## RETOS
**1.** Reproduce tal cual, del fragmento sobre el tío Caíto, el tramo que va de "Hoy capamos a" hasta "se ponía nervioso.".
**2.** Responde a partir del fragmento sobre el tío Caíto:
(a) ¿Qué rasgos físicos de Caíto se recuerdan?
(b) ¿Dónde lo agarraron?
(c) ¿Qué le confesó a su madre un día de visita?

## FRAGMENTO PROPORCIONADO
Hoy capamos a éste -dijo uno-. Mañana te toca a vos.
Al
día siguiente Caíto tenía la ingle monstruosamente hinchada. Había
pasado toda la noche tratando de esconderse los testículos.
De él recuerdo su incipiente calvicie y su gran bigote. Todavía tartamudeaba cuando se ponía nervioso.
Si
viviera seguramente andaríamos medio peleados, tal vez por alguna
discusión política. ¿Por qué te metiste en eso? ¿Cómo no te diste cuenta
que también los rusos tenían su dictadura, sus propios crímenes, sus
propias injusticias, su propia mierda?
Claro,
qué fácil pensarlo ahora. Qué fácil es solucionar el pasado. Si al menos
viésemos por donde caminamos con la misma claridad que podemos ver
hacia atrás, donde ya nada podemos hacer. Pero es una condición humana:
vamos aprendiendo a medida que dejamos de necesitarlo. Aprendemos a
criar a un hijo cuando ese hijo ya ha crecido o comprendemos realmente a
un padre cuando ya es un anciano o ya no está entre nosotros.
Al
tío Caíto lo agarraron en un campo de Tacuarembó, Uruguay, y lo
arrastraron con un caballo como si su cuerpo fuese un arado. Probaron
ahogarlo varias veces en un arrollo. No pudo confesar nada porque sabía
menos que los militares que querían saber algo, además de divertirse,
porque los días eran largos y los sueldos eran magros.
Tal vez Caíto inventó algún nombre o algún lugar o alguna cifra que lo aliviara por un momento.
En
la cárcel tuvo que pasar varias. Un día de visita le confesó a su madre
que se había vuelto tupamaro allí adentro. Al menos desde entonces la
dictadura militar tuvo una razón seria para retenerlo.
La
justicia militar habrá tenido otras razones para usar la diversión y el
placer por el sufrimiento ajeno, como los respetables espectadores
sienten placer con la tortura de un animal en una corrida de toros.
Los
militares de entonces eran muy ingeniosos cuando estaban aburridos.

## MATERIAL PROPORCIONADO
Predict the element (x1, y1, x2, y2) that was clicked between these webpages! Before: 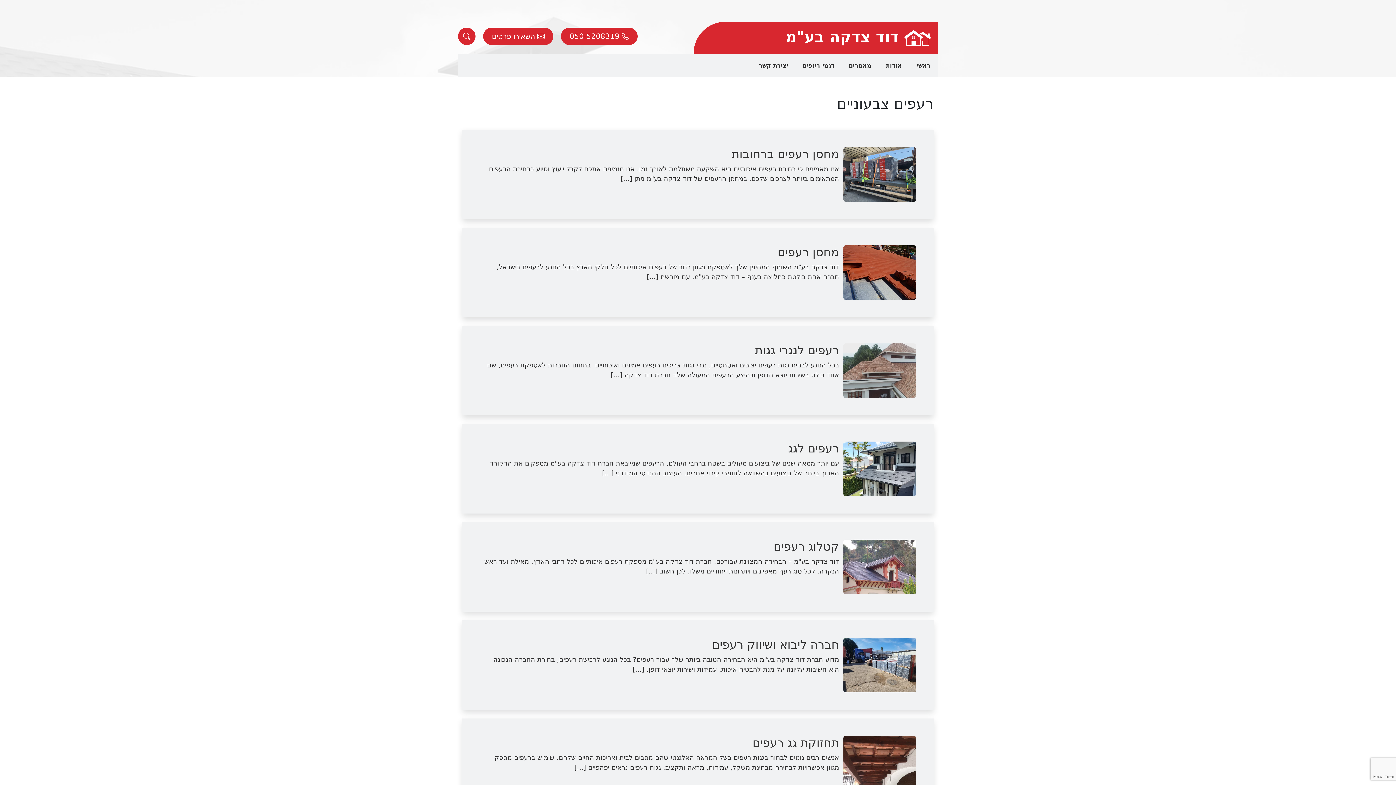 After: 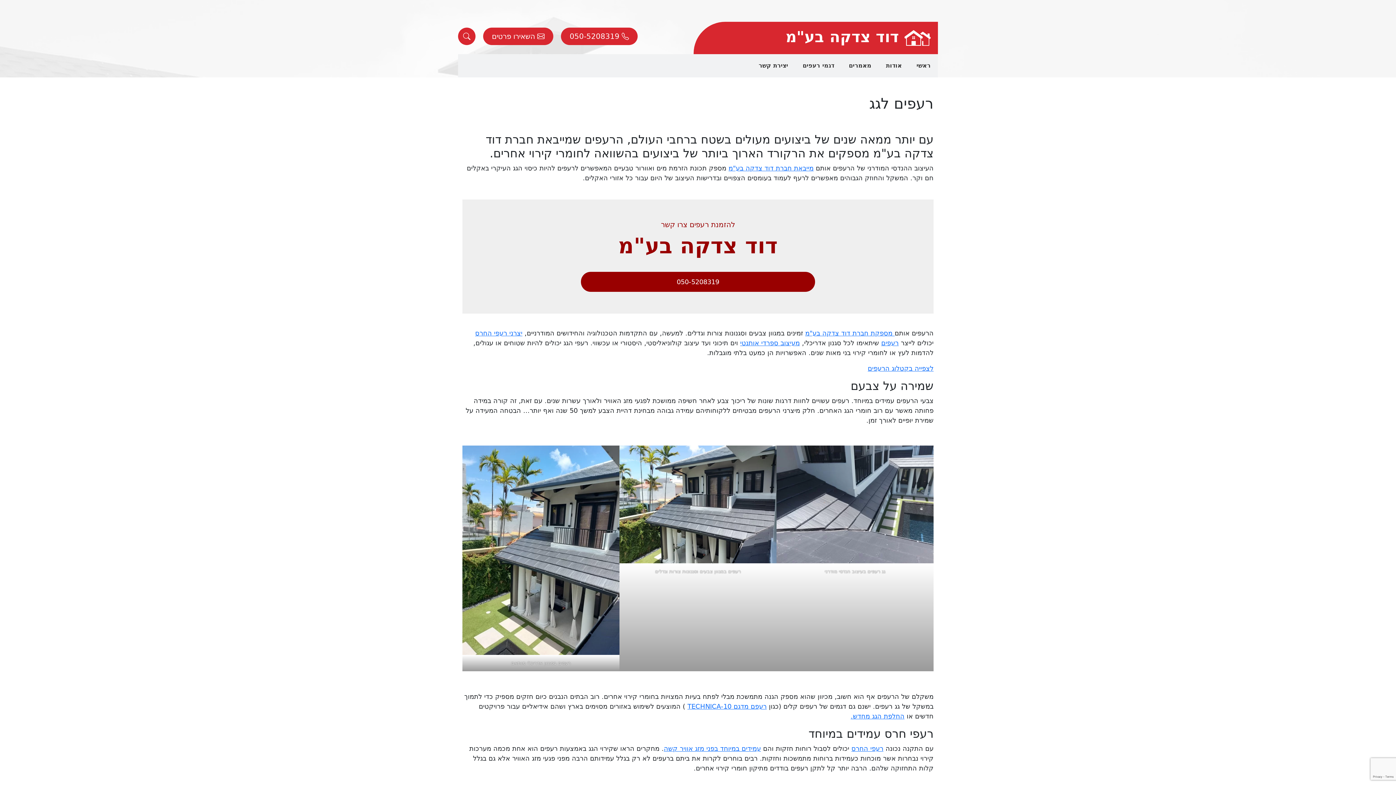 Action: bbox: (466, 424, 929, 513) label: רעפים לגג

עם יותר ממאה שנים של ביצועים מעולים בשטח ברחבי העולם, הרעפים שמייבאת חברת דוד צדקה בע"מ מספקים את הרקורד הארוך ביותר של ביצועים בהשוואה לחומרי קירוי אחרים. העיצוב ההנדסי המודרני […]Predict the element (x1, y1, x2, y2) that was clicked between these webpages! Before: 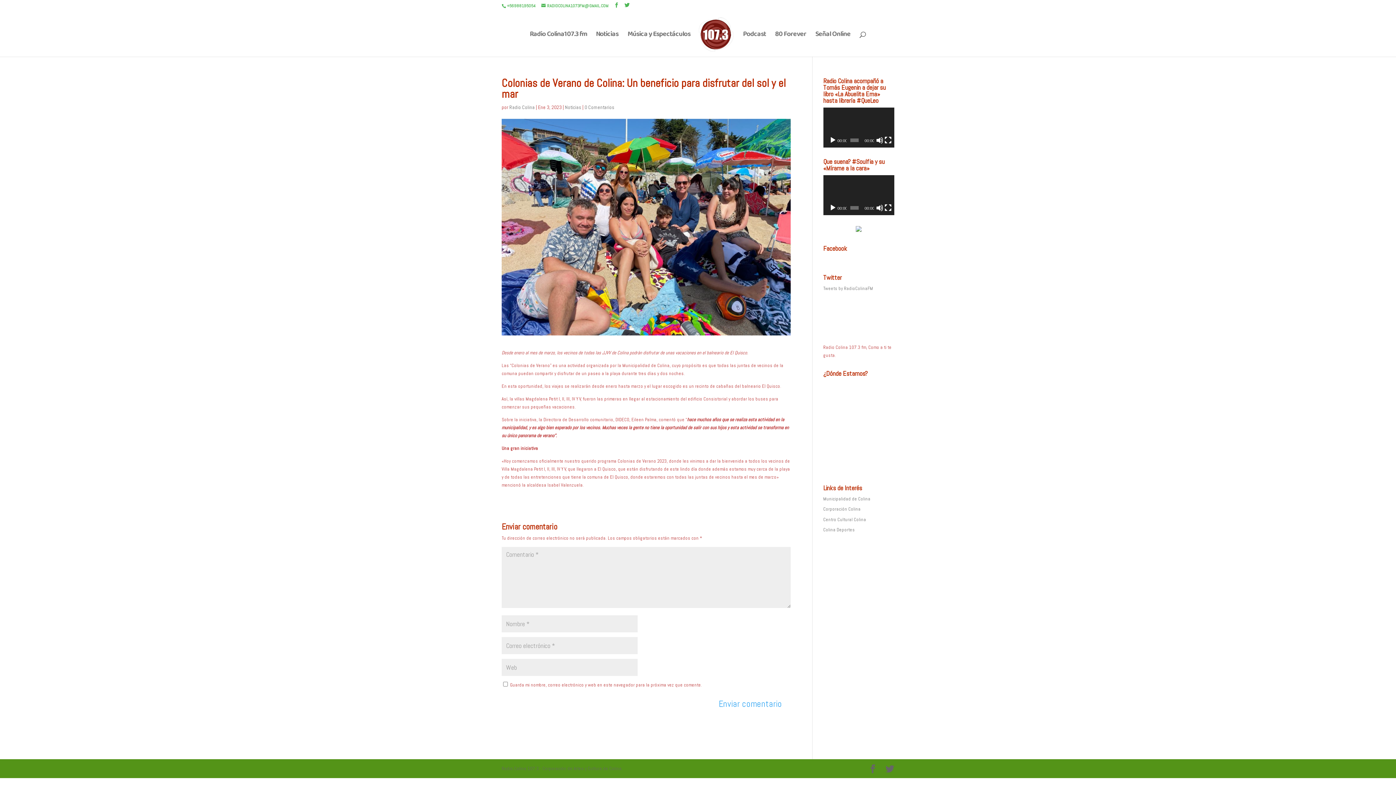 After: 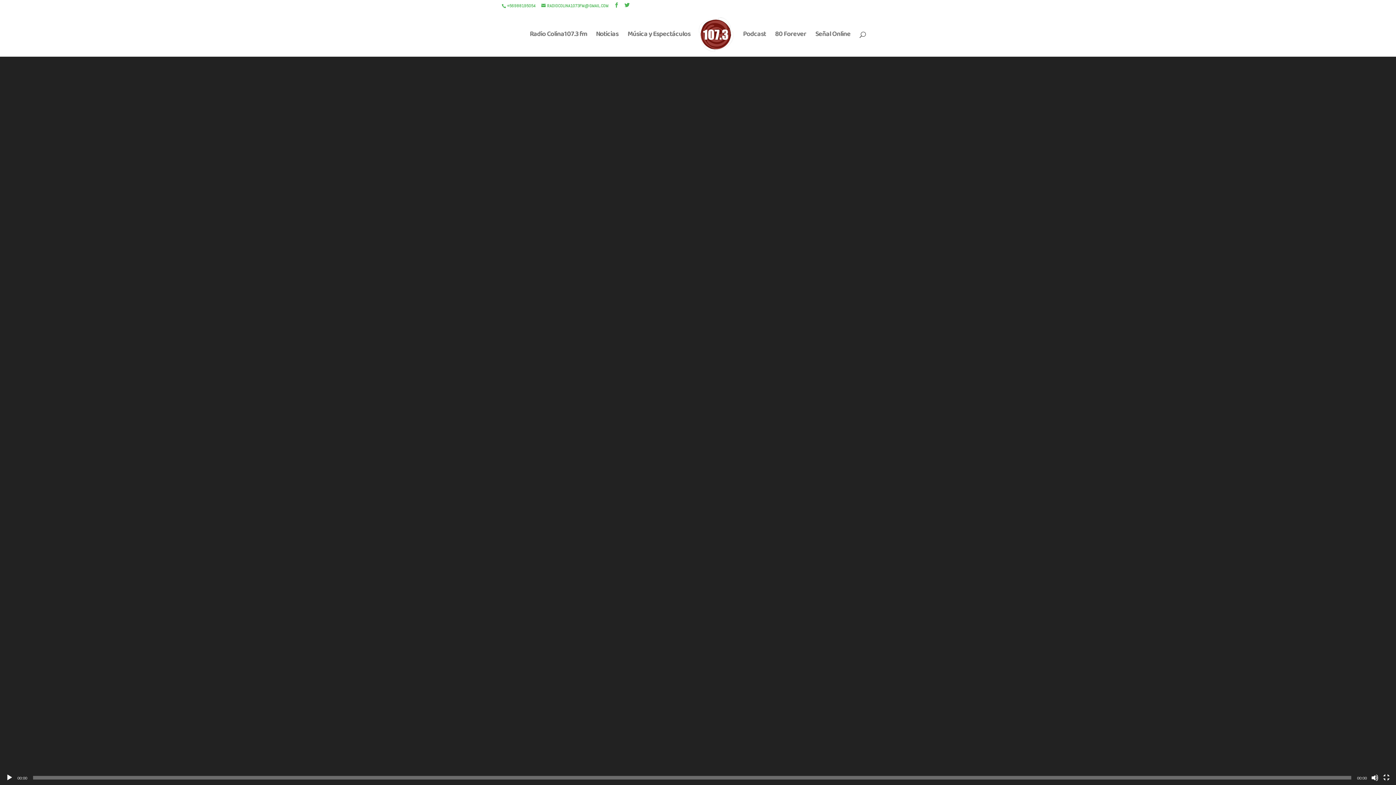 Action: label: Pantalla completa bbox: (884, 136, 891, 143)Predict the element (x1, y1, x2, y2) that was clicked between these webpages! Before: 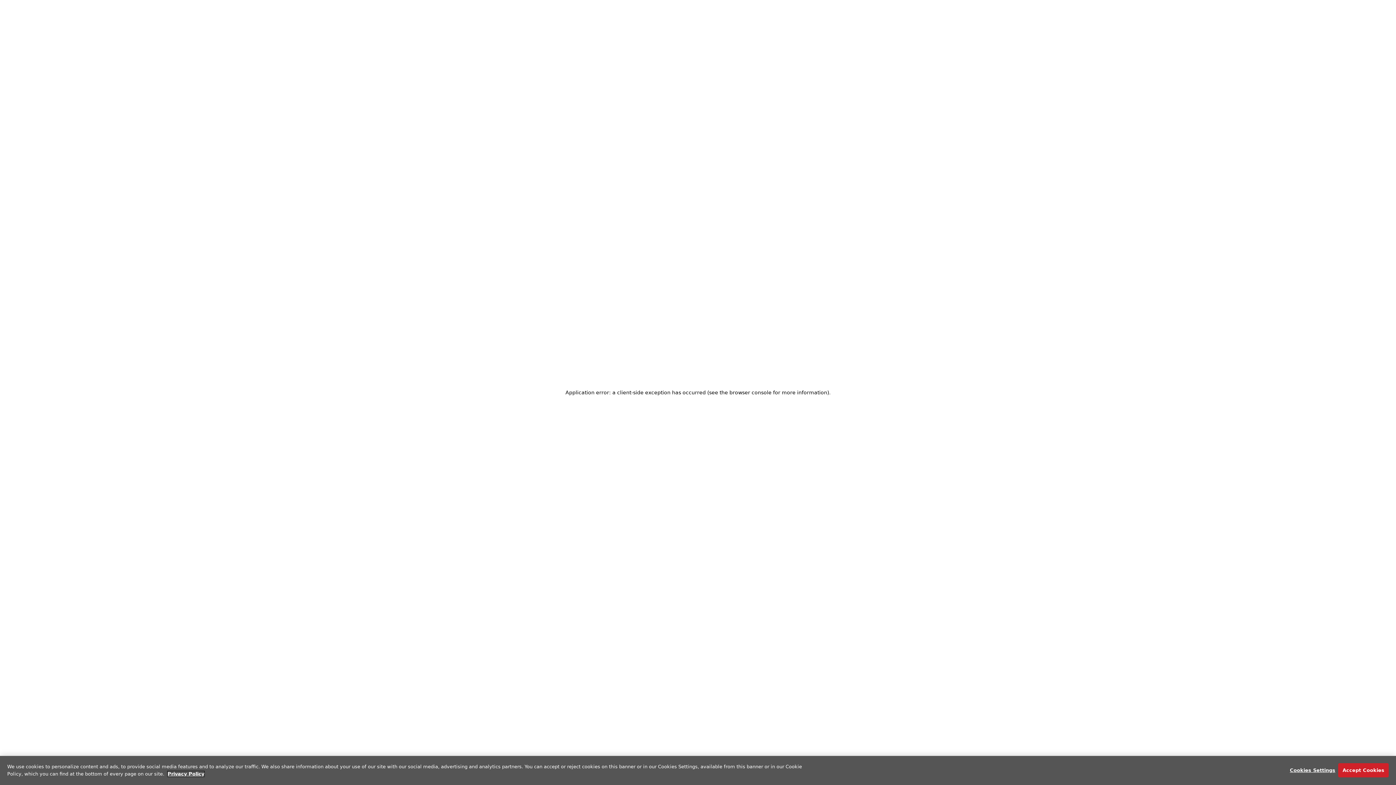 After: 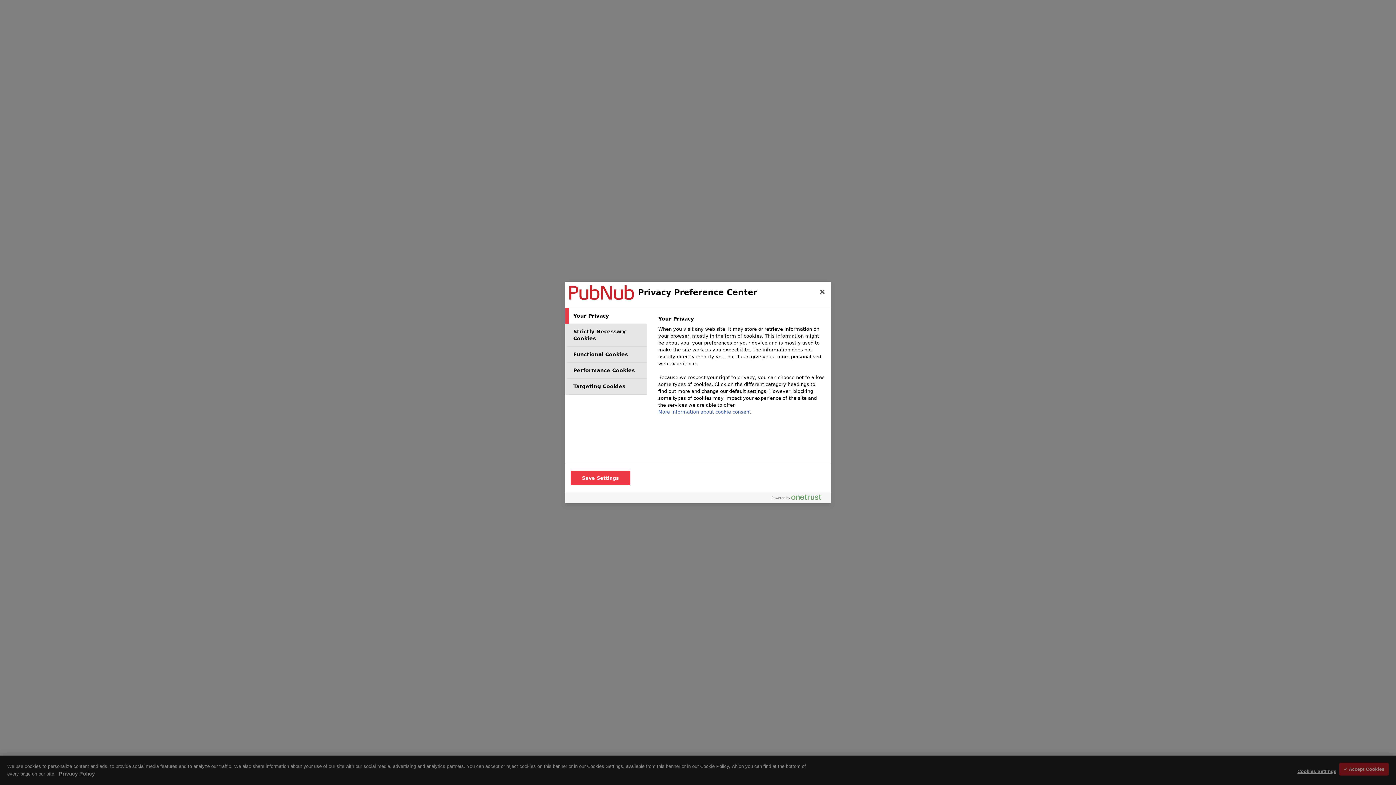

## RESPUESTAS
**1.**
Hoy capamos a éste -dijo uno-. Mañana te toca a vos.
Al
día siguiente Caíto tenía la ingle monstruosamente hinchada. Había
pasado toda la noche tratando de esconderse los testículos.
De él recuerdo su incipiente calvicie y su gran bigote. Todavía tartamudeaba cuando se ponía nervioso.

**2.**
(a) Su incipiente calvicie y su gran bigote.
(b) En un campo de Tacuarembó, Uruguay.
(c) Que se había vuelto tupamaro allí adentro, en la cárcel.